À la ferme des Vergers Tougas, à Dunham, ils sont huit travailleurs mexicains et quatre d’origine guatémaltèque à travailler et habiter dans le verger pour une période de trois mois. Arrivés au début août, les douze hommes repartiront chez eux vers la fin octobre.

Ils cueillent des pommes et conduisent les tracteurs dix à onze heures par jour, six jours par semaine. À la question sur la difficulté d’être éloignés de leurs familles, ils répondent d’un retentissant : «Claro» ! C’est clair, ils s’ennuient beaucoup des leurs, mais affirment dans un même souffle qu’ils resteraient plus longtemps s’ils le pouvaient. L’apport financier en vaut la peine et les conditions de travail demeurent meilleures que dans leurs pays d’origine. Ces travailleurs gagnent ici en une journée de travail, leur salaire d’une semaine entière au Mexique ou au Guatemala. «Nous avons cessé d’ouvrir des comptes de banque ici pour eux. Ils ne les utilisent pas, ils envoient presque tout directement là-bas» confie Isabelle Tougas, propriétaire des Vergers Tougas. 

Pour rester en contact avec leurs proches, ils téléphonent trois fois par semaine, pour des périodes d’une heure, dans leurs pays respectifs. «Les gars achètent des cartes d’appel et ils téléphonent régulièrement. Nous avons dû établir un système de tirage au sort pour les appels parce que c’était une source de mésentente et de frustration importante entre eux», poursuit Isabelle.

Il y a quelques semaines, Arturo Nabel Gomez, s’est fracturé le bras suite à une bête chute. «Nous l’avons amené à l’hôpital. Il était très inquiet, il avait peur qu’on le renvoie chez eux», raconte Isabelle. Couvert par l’assurance-maladie et la CSST, Arturo a pu se faire opérer et soigner sans frais. Il a bénéficié d’un arrêt complet de deux semaines, suivi d’une affectation à des travaux légers. La première semaine suivant son accident, il s’est glissé discrètement dans la file des travailleurs, craignant probablement encore d’être retourné chez lui s’il ne travaillait pas.

Renvoyé au repos obligatoire par sa patronne, il a pris le temps de guérir, mais a trouvé les journées un peu longues.

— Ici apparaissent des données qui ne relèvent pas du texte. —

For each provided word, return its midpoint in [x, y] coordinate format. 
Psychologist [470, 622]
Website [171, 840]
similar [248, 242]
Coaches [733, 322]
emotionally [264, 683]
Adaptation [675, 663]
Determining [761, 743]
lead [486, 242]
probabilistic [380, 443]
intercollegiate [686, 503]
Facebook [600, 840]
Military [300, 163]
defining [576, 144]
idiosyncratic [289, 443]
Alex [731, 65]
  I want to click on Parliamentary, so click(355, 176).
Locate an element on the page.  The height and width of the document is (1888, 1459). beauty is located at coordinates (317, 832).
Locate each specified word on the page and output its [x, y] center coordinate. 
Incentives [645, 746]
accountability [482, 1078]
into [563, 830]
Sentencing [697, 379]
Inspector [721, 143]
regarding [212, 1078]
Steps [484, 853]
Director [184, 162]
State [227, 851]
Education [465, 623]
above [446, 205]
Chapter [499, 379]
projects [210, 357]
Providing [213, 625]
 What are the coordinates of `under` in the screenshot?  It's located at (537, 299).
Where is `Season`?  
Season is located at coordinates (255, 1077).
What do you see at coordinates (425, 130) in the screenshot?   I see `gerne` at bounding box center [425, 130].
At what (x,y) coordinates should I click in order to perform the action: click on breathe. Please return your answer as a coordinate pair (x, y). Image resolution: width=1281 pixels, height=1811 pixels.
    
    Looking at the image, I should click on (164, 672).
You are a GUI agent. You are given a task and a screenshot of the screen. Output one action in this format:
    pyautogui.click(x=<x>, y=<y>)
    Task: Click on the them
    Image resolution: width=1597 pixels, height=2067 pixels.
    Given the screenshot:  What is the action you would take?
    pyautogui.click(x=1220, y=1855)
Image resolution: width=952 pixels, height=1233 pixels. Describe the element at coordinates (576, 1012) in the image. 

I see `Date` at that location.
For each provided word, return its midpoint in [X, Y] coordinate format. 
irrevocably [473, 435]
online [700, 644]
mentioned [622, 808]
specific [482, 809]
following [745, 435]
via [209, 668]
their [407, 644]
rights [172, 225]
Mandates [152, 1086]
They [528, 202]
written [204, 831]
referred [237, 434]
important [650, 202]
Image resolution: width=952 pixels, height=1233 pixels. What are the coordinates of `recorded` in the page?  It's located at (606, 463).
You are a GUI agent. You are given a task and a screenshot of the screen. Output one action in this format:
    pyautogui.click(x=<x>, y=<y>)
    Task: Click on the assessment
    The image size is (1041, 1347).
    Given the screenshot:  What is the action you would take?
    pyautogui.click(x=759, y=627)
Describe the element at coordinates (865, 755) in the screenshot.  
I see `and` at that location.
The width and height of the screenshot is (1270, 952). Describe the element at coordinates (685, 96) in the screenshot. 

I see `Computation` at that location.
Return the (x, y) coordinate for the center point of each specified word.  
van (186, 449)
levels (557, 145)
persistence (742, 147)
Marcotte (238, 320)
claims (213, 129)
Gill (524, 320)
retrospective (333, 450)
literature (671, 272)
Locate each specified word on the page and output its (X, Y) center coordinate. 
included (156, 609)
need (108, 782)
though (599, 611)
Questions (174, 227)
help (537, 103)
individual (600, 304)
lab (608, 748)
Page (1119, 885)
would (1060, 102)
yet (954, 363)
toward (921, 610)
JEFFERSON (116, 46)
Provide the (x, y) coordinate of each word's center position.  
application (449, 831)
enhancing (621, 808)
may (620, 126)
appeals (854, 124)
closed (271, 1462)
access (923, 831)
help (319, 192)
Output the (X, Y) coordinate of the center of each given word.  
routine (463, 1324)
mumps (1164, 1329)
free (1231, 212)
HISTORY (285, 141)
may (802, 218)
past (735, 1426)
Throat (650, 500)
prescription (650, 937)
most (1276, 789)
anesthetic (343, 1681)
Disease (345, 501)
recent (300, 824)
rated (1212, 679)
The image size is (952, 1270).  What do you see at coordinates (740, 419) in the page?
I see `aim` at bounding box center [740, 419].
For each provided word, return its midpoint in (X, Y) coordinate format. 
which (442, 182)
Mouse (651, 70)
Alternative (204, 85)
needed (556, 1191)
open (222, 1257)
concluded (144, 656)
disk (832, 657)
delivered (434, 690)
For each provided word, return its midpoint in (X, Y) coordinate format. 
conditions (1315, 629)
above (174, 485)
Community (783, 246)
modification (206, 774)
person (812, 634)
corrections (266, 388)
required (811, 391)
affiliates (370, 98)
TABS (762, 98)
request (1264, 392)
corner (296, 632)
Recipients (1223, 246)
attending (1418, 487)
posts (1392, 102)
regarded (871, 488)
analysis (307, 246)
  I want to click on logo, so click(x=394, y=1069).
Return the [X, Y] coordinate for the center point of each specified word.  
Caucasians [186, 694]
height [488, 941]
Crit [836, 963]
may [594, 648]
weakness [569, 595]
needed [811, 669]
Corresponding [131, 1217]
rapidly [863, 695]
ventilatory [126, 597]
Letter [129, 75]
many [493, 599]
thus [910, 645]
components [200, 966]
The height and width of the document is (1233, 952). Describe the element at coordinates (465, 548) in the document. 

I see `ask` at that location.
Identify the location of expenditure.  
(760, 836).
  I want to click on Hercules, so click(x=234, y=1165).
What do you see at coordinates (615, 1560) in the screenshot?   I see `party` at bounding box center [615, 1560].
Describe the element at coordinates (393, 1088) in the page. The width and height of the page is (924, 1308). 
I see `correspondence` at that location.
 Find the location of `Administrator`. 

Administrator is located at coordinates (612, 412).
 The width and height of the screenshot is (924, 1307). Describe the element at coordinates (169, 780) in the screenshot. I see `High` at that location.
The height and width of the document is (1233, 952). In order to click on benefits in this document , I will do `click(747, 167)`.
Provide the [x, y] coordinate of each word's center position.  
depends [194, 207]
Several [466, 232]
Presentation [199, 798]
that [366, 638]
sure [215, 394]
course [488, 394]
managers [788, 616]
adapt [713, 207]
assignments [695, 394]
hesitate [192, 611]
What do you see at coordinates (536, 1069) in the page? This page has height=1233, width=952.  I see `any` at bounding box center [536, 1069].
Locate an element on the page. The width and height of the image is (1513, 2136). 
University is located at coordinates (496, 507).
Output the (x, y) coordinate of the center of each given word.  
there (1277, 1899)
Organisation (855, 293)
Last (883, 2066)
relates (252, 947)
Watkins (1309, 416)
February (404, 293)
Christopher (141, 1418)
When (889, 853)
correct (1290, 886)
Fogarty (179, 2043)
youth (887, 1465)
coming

Un mois plus tard, il est de retour au travail et conduit fièrement le tracteur de la ferme.

Pendant leurs rares jours de congé, les huit travailleurs d’origine mexicaine utilisent la camionnette fournie par la ferme et partent faire leurs courses dans une petite épicerie sud-américaine à Granby. Ils y trouvent le nécessaire pour se cuisiner de bons plats typiquement mexicains, tels que chili et tortilla. Ils visitent aussi parfois le marché aux puces de Bromont où ils dénichent des cadeaux pour leurs proches.

Les quatre travailleurs d’origine guatémaltèque vont faire leurs achats le jeudi soir, reconduits par Benito, l’un des cueilleurs mexicains. S’ils désirent y retourner le dimanche, ils vont à vélo jusqu’à Cowansville ou s’y font accompagner par leur patronne. Malheureusement pour eux, leur permis de conduire n’est pas reconnu au Québec, ils ne peuvent donc pas utiliser la camionnette de la ferme. Leur préférence va au magasin Super C, où ils dénichent les ingrédients nécessaires pour faire leurs propres tortillas.

Les «gars»

La patronne du verger parle de «ses gars» avec affection et respect. Depuis qu’elle a commencé à les faire venir il y a quelques années, l’agricultrice et résidente de Dunham a acquis de solides connaissances en espagnol et communique aisément avec eux.

Elle a d’abord suivi un cours de base en espagnol, offert aux employeurs de main-d’œuvre étrangère agricole. «Ensuite, j’ai beaucoup appris ici au verger, en parlant avec les gars».

Selon elle, ses employés étrangers cueillent beaucoup de pommes, sont fiables et prennent leur tâche au sérieux. Dans le passé, l’agricultrice a éprouvé certains problèmes avec des travailleurs québécois qui disparaissaient du jour au lendemain, après seulement quelques jours dans le verger.

Ce manque de constance, combiné à la difficulté de recruter de la main-d’œuvre locale ont mené à la décision de faire venir des étrangers. «J’ai encore la moitié de cueilleurs québécois. Cette année mon équipe autant latino, que québécoise est exceptionnelle. Ils ont vraiment à cœur de me sortir une belle récolte», conclut-elle.